> [TASK REQUIREMENTS]: Using the data beneath this instruction, retype only the lines from the one that contains "Switch to 适合宽度" down to the one that contains "Click the scroll up arrow beside row A", both included, exactly as they appear.

> [Collected data entries]:

==============================

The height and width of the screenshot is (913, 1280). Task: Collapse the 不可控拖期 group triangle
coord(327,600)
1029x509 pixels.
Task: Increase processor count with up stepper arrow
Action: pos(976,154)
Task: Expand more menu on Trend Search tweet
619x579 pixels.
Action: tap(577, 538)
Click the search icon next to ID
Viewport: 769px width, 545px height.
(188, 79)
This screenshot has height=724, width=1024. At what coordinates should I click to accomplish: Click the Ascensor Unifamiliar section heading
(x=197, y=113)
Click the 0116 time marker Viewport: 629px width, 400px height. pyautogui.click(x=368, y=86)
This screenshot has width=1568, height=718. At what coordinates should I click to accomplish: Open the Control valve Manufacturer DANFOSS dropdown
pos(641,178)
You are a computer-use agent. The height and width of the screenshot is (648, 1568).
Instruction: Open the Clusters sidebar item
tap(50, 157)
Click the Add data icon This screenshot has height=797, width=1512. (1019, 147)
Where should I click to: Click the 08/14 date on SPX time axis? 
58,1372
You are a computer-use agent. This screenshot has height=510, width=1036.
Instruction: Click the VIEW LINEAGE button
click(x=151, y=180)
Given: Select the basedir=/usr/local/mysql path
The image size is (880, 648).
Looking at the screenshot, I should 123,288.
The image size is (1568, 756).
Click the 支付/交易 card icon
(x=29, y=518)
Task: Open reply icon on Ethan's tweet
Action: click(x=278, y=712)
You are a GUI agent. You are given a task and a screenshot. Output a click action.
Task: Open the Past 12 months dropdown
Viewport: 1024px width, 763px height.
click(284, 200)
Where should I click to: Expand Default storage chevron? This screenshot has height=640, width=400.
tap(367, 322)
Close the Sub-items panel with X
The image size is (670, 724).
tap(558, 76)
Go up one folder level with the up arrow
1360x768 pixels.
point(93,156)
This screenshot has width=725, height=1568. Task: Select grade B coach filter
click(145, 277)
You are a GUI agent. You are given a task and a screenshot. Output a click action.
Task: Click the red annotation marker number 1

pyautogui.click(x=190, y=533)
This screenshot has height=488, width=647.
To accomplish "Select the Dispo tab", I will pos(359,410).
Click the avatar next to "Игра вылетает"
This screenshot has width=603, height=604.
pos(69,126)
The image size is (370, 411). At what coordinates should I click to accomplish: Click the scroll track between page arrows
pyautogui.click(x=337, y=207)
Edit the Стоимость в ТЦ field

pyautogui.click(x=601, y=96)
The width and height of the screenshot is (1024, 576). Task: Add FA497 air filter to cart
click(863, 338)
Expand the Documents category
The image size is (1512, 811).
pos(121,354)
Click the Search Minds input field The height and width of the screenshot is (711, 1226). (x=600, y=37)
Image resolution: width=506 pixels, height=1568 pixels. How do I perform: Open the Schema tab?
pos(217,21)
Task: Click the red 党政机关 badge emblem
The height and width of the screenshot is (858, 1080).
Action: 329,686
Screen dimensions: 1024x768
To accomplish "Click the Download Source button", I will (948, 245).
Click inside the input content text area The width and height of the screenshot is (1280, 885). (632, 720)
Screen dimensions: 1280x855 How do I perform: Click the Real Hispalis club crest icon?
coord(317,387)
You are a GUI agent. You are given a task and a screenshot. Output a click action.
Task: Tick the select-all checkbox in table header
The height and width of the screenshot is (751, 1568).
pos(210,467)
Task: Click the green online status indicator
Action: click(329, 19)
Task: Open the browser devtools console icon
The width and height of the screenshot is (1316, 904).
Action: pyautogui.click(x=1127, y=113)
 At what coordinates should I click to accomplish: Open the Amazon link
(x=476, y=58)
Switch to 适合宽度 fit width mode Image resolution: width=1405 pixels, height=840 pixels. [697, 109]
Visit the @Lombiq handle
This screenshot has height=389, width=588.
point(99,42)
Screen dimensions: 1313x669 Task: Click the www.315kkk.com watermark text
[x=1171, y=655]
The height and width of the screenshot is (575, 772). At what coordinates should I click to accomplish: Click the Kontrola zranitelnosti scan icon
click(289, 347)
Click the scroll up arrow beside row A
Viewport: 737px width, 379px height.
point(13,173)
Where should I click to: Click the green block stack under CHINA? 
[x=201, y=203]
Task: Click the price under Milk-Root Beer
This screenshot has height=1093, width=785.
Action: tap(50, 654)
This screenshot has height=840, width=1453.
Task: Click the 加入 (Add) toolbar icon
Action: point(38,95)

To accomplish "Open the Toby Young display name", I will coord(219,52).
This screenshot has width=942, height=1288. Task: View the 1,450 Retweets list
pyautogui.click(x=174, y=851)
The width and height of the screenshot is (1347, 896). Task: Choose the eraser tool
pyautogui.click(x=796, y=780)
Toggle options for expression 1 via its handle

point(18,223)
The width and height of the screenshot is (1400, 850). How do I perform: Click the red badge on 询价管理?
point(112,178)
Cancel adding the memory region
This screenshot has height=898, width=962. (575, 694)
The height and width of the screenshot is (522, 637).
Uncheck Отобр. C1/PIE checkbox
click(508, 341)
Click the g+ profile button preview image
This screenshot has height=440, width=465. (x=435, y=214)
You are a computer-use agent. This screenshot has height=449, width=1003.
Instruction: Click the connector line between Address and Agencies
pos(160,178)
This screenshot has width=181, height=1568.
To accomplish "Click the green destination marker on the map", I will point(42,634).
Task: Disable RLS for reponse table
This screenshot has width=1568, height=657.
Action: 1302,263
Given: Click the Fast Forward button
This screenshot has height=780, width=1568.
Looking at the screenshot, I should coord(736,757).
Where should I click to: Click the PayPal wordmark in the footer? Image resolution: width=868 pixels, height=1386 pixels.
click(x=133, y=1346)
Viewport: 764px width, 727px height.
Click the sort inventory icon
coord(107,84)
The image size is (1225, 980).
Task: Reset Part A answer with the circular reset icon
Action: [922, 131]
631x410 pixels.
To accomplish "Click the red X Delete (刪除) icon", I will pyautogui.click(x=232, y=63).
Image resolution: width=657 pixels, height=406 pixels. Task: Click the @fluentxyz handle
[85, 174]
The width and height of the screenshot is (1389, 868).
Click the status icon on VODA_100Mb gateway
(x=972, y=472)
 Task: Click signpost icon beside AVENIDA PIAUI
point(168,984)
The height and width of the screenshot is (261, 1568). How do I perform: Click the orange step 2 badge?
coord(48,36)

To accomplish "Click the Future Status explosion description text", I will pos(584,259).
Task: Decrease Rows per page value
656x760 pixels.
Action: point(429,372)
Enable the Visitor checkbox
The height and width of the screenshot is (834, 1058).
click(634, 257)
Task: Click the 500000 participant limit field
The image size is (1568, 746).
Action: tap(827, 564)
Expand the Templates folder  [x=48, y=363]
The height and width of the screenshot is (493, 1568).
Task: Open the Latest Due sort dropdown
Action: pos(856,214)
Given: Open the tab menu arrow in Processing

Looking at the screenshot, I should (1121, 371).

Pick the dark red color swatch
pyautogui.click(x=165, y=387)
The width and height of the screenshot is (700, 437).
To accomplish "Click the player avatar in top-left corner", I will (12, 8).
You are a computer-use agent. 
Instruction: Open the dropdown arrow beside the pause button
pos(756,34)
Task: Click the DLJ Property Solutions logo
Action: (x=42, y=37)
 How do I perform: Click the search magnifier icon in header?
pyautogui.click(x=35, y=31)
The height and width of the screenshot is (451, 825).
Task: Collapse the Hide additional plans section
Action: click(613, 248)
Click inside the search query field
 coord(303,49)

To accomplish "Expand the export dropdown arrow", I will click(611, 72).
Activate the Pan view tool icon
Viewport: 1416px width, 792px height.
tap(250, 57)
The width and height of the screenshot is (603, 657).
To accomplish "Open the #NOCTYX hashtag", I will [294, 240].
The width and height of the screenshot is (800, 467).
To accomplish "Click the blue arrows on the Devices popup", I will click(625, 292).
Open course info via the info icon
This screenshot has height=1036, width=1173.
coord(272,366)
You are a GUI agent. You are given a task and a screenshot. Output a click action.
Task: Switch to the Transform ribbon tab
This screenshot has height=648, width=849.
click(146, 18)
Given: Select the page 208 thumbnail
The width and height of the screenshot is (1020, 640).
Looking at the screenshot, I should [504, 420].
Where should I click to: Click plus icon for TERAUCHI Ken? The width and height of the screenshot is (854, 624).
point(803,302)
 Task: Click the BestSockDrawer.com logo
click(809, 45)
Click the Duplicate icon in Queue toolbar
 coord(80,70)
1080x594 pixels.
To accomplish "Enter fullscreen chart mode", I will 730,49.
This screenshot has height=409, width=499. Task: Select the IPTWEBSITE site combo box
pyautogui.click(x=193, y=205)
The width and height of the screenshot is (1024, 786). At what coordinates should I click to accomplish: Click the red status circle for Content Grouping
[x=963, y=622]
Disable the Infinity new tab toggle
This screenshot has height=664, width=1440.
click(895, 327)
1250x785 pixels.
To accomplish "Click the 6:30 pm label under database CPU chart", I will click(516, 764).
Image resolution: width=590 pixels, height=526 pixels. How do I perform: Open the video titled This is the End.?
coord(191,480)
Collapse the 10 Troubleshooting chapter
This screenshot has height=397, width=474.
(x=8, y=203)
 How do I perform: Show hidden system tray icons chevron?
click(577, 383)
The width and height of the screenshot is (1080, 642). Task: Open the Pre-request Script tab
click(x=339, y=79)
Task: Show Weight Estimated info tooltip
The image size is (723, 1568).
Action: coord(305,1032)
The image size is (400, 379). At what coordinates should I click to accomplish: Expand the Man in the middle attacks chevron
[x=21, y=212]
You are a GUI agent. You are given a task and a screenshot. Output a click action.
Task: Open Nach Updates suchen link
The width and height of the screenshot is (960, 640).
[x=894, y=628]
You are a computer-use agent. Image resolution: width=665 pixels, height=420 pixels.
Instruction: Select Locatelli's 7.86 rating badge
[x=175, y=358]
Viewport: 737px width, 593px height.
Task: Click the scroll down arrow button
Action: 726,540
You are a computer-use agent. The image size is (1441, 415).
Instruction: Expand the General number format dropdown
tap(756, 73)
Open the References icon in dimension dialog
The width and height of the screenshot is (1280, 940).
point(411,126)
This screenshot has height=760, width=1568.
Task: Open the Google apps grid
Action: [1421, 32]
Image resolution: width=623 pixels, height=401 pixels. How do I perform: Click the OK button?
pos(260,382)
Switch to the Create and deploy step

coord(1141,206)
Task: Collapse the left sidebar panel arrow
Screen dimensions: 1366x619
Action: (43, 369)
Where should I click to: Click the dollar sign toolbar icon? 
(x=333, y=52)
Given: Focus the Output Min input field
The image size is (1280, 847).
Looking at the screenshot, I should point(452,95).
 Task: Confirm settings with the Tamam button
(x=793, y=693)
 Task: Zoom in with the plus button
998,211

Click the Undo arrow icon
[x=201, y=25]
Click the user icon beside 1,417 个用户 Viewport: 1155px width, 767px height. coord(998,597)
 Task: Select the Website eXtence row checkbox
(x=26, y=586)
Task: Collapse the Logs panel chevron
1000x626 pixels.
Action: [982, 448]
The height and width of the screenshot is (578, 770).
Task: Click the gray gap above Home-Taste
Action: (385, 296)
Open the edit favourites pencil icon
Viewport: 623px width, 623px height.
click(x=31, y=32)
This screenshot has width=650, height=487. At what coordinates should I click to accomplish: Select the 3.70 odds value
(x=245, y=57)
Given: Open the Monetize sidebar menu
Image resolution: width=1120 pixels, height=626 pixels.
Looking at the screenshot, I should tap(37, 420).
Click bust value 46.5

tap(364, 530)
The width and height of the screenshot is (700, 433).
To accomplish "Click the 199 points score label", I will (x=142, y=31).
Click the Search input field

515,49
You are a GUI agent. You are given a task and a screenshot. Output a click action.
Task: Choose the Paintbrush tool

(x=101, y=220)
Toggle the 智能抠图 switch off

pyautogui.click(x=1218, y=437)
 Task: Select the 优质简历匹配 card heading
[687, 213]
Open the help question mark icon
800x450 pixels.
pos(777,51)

==============================

> [WRITTEN RESPONSE]:
Switch to 适合宽度 fit width mode Image resolution: width=1405 pixels, height=840 pixels. [697, 109]
Visit the @Lombiq handle
This screenshot has height=389, width=588.
point(99,42)
Screen dimensions: 1313x669 Task: Click the www.315kkk.com watermark text
[x=1171, y=655]
The height and width of the screenshot is (575, 772). At what coordinates should I click to accomplish: Click the Kontrola zranitelnosti scan icon
click(289, 347)
Click the scroll up arrow beside row A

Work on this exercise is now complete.